Are we innovating our way to non-function?

What started this chain of thought was the less-than-wonderful Dyson Airblade, which after colonising the loos at work seems to be spreading like some slow-moving cockroach to public facilities around London. It looks hi-tech, and makes grand claims, but has more than a few drawbacks.

First, it sounds like a 747 warming up, which rather destroys any peace and tranquility the facilities might previously have had, as well as making impossible those convenient little business chats that enable you to casually float some extra work for someone without marching up to their desk. It also removes the larger drops from your hands, spraying them around your feet and the floor, without actually drying your hands, and leaves a large puddle to gently ferment on the floor.

Then I got to thinking about my laptop computers – probably while I was wrestling with one. The best one I’ve ever had was a little 12 inch or so Toshiba that I bought back around 1997. Since then I’ve been through a Dell (never again – it died beyond hope about five days after a one-year warranty ended), an MSI Wind (which died hopelessly within warranty and after a month away for major repairs came back and is still struggling on, but with a hopelessly noisy fan that almost rivals the Airblade), and an Acer (“blessed” by some regular total-freeze-up problem that seems incomprehensible and irrepairable, and a keyboard that couldn’t be a better fluff collector if you’d designed it for that purpose).

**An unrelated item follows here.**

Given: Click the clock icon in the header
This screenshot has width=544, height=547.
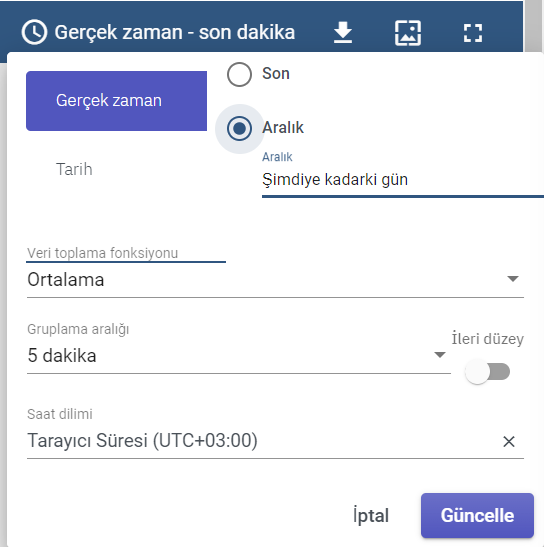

Then I think of a set of nearly new lifts I know that are out of order more often than in, and have recently acquired the laughable mechanical voice addition saying “express service”, as they take you from one floor to the next very, very slowly.

Yet I regularly leaflet in Bloomsbury mansion blocks using some delightful, reliable lifts that are certainly Edwardian. And I’m old enough, just, to remember when you expected an electrical appliance to last decades – more or less the lifetime of the young setting-up-a-household buyer – and trust it to do what it was supposed to without adding minor miseries to your life.

It’s not just designed obsolescence, although that’s certainly part of the problem. More, it’s the mad desire for innovation and change, driven by the desire to sell new stuff, every year, which means that change for change sake is taking us away from functional, sensible designs into mad, barely functional excesses.

I’m reminded of the wonderfully prescient Douglas Adams of Hitchhiker’s Guide to the Galaxy fame, and the Nutri-Matic, which “made an instant but highly detailed examination of the subject’s taste buds, a spectroscopic examination of the subject’s metabolism and then sent tiny experimental signals down the neural pathways to the taste centers of the subject’s brain to see what was likely to go down well. However, no one knew quite why it did this because it invariably delivered a cupful of liquid that was almost, but not quite, entirely unlike tea.”

Come to think of it, I know a high-tech machine that while it doesn’t quite make those claims, certainly delivers a hot brown liquid designed to appear like tea, while tasting like dishwater…

An heretical thought: Once a good sensible design for a practical need is devised, why change it?

Dare I suggest a towel? Adams certain thought it a practical and useful object.


  • April 3, 2010 - 3:40 pm | Permalink

    “More, it’s the mad desire for innovation and change… which means that change for change sake is taking us away from functional, sensible designs into mad, barely functional excesses.”

    Is it not possible that the same mental attitudes have been applied to our culture and political processes ?

  • April 5, 2010 - 7:06 pm | Permalink

    I always feel particularly happy when I find that I’ve stumbled across a device that is built to last. Sadly though, it doesn’t happen that often.

  • david ware
    April 9, 2010 - 5:14 am | Permalink

    Over here, the forced-air hand dryers have long been staples of public facilities, and I have to say that the Dyson works a little better than most.

    OTOH, for years, there has been a pattern evident of experienced hand-dryer users modifying the instructions to conclude with a direction to “now wipe hands dry on your pants/under your armpits” either in words or symbols. The Dyson, at last based on my acquaintance with a couple, fully deserves similar modification.

    The arguments for installing these damn’ things have always been less solid waste, greater sanitation…but the real selling point is that they give the toilets’ operators a good excuse for not restocking the paper towel dispensers, thus breaking the chain of “it all makes work for the working man to do.”

    Like Tom Redford, I am delighted to find devices or products that are built for the long haul. As often as not, however, these are often things of Victorian-era design. Sigh.

  • April 23, 2010 - 1:49 pm | Permalink

    Sorry, but I think the Dyson Airblade is brilliant. It dries hands more quickly, and uses a fraction of the energy of a hot air dryer to do so, precisely because it blows droplets off your hands rather than heating them until they evaporate.

  • May 15, 2010 - 7:40 am | Permalink

    You’re dead right about the Acer laptop. Mine did the same thing – it is obviously built into the hardware. After that little experience, I swore never again to buy anything with the Acer brand on it.

  • June 13, 2010 - 9:52 pm | Permalink

    In case anyone is here looking for solutions to the Acer problem, I’m afraid the only one I found was to clean install a new and entirely un-Acer Windows 7 on the machine (yes it is a legal one, kindly supplied by a friend).